▶ WHAT THIS TASK INVOLVES
The listing below should be printed exactly, every line of it. Skip the pictures.

******

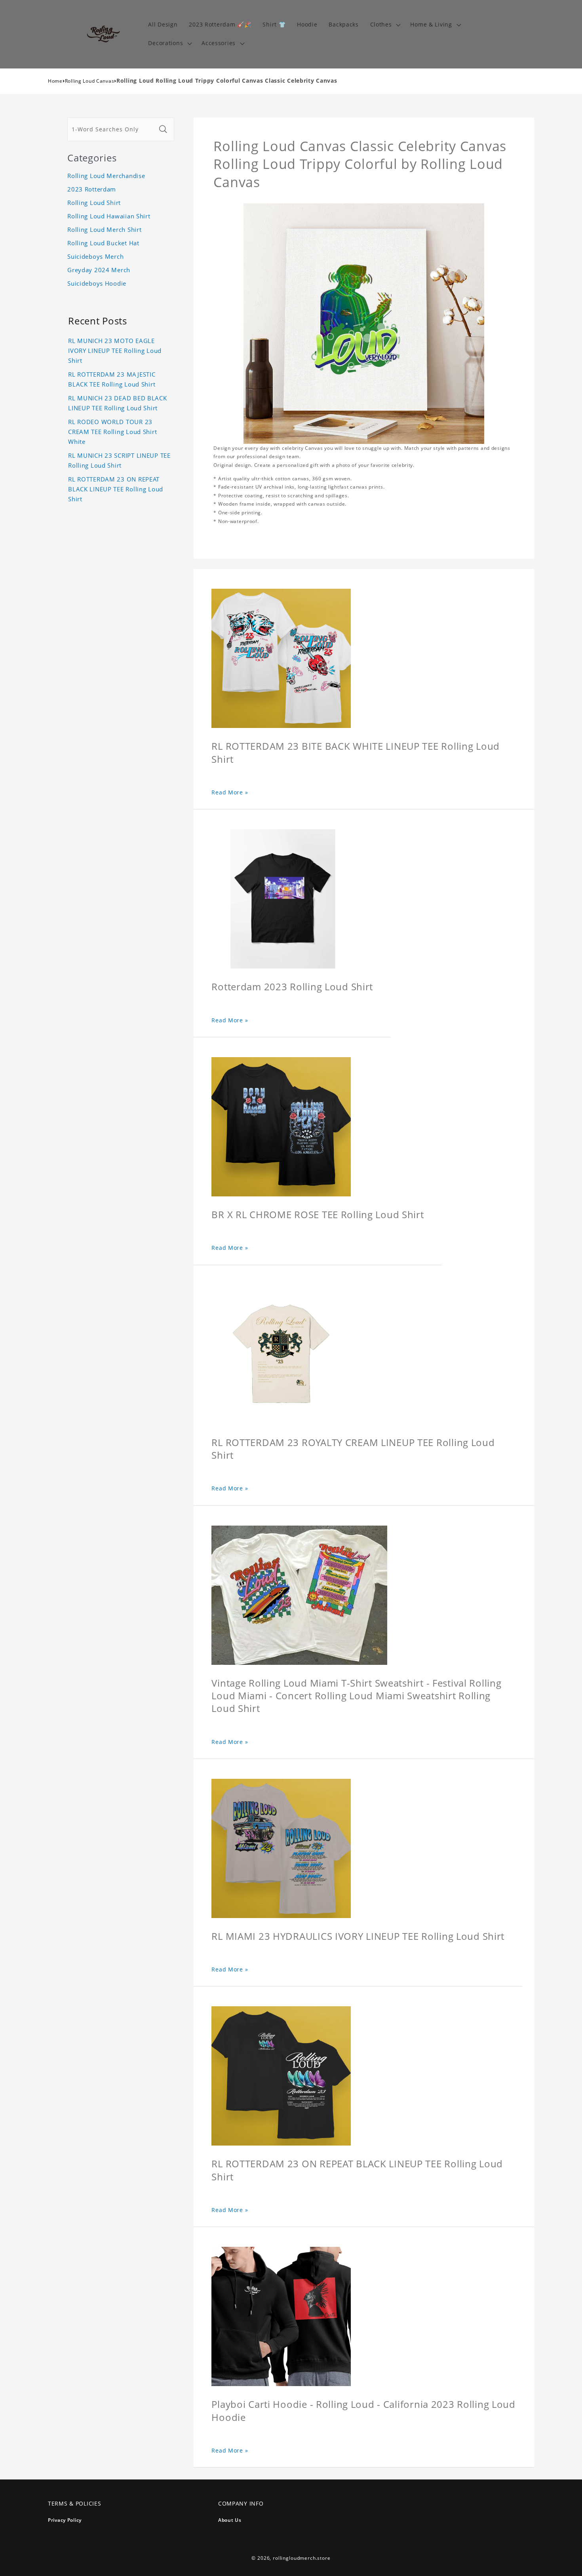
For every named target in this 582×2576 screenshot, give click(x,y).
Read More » (229, 792)
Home (55, 81)
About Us (230, 2520)
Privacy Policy (65, 2520)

******

▶ EXPECTED ANSWER
For every named target in this 582×2576 screenshot, give click(x,y).
Read More » (229, 792)
Home (55, 81)
About Us (230, 2520)
Privacy Policy (65, 2520)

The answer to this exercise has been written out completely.